Mindestlohn - Schausteller fragt: "Wo soll das hinführen?"
(bim). Seit das Mindeslohngesetz gilt, müssen Arbeitgeber viel Zeit in die geforderten Arbeitszeit-Aufzeichnungen investieren. Für manche Berufsgruppen gibt es zudem unklare Definitionen, weil der Gesetzgeber bei einigen Branchen schlicht die Begebenheiten nicht berücksichtigt hat. Ein Beispiel ist der Schaustellerbetrieb Wienberg aus Hollenstedt.
"Ich weiß nicht, wohin das noch führen soll. Politiker sind so weltfremd", sagt Hans-Heinrich Wienberg (70). Er reist mit Kinder- und Kettenkarussell über die Dorffeste und Jahrmärkte der Region und ist auf Saisonkräfte angewiesen. Langjährigen, bewährten Kräften zahle er ohnehin bereits 8,50 Euro, sagt der Schausteller. Vor ihnen könne er nicht rechtfertigen, wenn er einem neuen Mitarbeiter, den er erst einarbeiten muss und der in dieser Zeit noch nicht voll einsetzbar ist, das gleiche zahlen muss.
Anders als in anderen Branchen, gibt es im Schaustellergewerbe keine festen Freizeit- und Bereitschaftszeiten. Eine Trennung zwischen Wohnort und Arbeitsplatz gibt es auch nicht.
Während etwa bei einem Fabrikarbeiter die Arbeitszeit mit dem Stempeln in der Stechuhr beginne und ende und die Pausen klar geregelt sind, kann man das in seinem Gewerbe nicht so einfach trennen, so Hans-Heinrich Wienberg. "Beginnt die Arbeitszeit meines Gehilfen, wenn wir mit dem Karussell von Hollenstedt aus losfahren oder wenn wir aufbauen?, fragt er sich. Die Anfahrtszeiten zu den Festen und Märkten variieren zwischen 20 Minuten und drei Stunden.

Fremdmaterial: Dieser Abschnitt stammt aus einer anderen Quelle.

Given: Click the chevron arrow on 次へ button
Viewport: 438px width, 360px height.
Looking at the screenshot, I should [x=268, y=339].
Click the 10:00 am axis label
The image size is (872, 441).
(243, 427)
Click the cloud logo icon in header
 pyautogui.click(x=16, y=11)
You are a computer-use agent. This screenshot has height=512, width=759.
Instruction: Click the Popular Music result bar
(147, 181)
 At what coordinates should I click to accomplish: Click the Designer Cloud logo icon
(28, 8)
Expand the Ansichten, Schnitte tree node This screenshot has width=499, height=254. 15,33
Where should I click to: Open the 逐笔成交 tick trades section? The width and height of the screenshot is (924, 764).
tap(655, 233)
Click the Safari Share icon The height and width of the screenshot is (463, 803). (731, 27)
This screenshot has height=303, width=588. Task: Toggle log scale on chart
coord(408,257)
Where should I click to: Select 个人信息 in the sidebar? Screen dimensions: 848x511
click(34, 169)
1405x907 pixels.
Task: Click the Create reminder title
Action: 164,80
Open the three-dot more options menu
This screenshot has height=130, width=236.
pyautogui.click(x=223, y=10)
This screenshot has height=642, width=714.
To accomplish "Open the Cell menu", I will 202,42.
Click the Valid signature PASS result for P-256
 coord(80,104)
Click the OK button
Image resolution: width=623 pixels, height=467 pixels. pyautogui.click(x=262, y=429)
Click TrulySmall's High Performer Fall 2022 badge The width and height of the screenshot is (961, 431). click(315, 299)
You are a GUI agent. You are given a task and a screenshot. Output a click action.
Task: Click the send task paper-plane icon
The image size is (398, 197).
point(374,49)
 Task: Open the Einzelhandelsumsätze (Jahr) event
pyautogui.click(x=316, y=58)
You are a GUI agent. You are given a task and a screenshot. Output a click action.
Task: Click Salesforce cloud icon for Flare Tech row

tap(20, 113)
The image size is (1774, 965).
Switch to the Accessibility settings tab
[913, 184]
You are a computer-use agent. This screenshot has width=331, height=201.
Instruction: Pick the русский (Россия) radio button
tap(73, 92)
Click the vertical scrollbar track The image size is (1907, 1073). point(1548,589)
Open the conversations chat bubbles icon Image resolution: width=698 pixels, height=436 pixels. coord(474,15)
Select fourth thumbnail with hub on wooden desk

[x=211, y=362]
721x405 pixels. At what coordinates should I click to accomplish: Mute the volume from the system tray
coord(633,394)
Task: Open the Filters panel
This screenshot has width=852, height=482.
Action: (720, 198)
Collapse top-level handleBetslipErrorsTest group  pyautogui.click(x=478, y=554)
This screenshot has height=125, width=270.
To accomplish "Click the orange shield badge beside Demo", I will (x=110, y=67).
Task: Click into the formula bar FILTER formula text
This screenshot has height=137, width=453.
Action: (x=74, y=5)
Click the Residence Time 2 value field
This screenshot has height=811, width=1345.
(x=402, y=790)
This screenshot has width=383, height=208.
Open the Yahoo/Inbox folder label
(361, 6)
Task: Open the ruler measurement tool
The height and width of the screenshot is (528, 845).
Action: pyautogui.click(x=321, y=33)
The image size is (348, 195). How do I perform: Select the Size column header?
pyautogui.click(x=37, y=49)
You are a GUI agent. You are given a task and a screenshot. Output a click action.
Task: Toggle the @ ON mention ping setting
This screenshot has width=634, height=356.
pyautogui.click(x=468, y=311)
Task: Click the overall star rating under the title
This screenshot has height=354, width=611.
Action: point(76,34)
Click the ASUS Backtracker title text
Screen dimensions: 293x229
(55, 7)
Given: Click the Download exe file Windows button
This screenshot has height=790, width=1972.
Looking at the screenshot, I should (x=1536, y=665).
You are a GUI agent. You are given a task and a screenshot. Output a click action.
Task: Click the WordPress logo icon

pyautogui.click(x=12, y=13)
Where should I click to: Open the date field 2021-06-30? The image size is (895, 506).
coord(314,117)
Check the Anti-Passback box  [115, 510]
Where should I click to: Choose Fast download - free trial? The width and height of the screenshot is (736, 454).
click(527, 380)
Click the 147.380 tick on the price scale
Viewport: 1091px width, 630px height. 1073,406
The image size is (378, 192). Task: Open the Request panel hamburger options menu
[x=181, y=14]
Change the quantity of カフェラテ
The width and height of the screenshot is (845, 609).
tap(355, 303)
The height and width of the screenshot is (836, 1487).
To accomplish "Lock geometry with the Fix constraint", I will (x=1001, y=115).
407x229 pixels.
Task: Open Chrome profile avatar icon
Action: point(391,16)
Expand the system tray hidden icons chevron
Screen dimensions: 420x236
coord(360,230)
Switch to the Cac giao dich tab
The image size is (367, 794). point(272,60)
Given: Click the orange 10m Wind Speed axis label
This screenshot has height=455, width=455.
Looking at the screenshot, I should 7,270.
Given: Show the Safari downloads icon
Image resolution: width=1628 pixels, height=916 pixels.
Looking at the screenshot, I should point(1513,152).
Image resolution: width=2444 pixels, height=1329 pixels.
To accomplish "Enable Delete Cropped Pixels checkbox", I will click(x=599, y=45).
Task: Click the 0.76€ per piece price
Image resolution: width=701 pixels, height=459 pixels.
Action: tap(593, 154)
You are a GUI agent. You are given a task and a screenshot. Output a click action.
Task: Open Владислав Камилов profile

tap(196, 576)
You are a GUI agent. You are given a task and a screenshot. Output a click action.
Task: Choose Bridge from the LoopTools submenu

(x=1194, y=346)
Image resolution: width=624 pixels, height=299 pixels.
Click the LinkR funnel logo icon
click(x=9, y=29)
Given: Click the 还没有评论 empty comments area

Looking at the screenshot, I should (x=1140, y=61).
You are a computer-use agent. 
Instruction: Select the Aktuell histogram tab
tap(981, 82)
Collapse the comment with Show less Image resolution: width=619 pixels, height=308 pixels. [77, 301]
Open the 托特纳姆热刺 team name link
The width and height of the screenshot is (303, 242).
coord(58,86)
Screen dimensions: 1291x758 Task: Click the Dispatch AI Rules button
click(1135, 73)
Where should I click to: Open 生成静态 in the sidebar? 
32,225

"Bei schlechtem Wetter, wenn weit und breit keine Karussellnutzer in Sicht ist, sitzen wir auch mal längere Zeit im Packwagen und warten den Regen ab. Ist das auch Arbeitszeit?", möchte er wissen.
Ein weiteres Problem: Seine Schaustellergehilfen dürfen maximal bis zu zwölf Stunden pro Tag arbeiten. Ein Straßenfest dauere in der Regel auch von morgens um 10 bis abends um 22 Uhr. "Mit Auf- und Abbau und Abtransport sind wir manchmal aber auch deutlich länger auf den Beinen", erklärt Wienberg.
Unschlüssig ist Hans-Heinrich Wienberg noch, ob er wegen des Mindestlohns an der Preisschraube dreht. "Das kann ich noch nicht sagen. Irgendwann ist die Schmerzgrenze für die Kunden erreicht", weiß er.
Zugeständnisse für das Schaustellergewerbe
Auf die Besonderheiten seiner Branche hatte das Präsidium des Deutschen Schaustellerbundes bei einem Termin mit Bundesarbeitsministerin Andrea Nahles (44, SPD) in Berlin im Januar aufmerksam gemacht. Ein Ergebnis: Das Schaustellergewerbe wurde als Saisongewerbe anerkannt. Dadurch dürfen die Arbeitskräfte bis zu zwölf Stunden arbeiten. Nahles habe auch zugebilligt, dass bei unvorhersehbaren Problemen wie einem Unfall oder Sturm auch länger gearbeitet werden darf, berichtet Lucinde Boennecke, Pressesprecherin des Schaustellerbundes. Diese Mehrarbeit müsse dann aber durch Freizeit ausgeglichen werden, sodass die Mitarbeiter im Schnitt auf acht bis zehn Stunden täglich kommen. Allerdings: "Die Schaustellergehilfen sind überwiegend Polen und Rumänen. Die wollen gerne viel und am Stück arbeiten, um schnell wieder zu ihren Familien zurück zu kommen", so Lucinde Boennecke.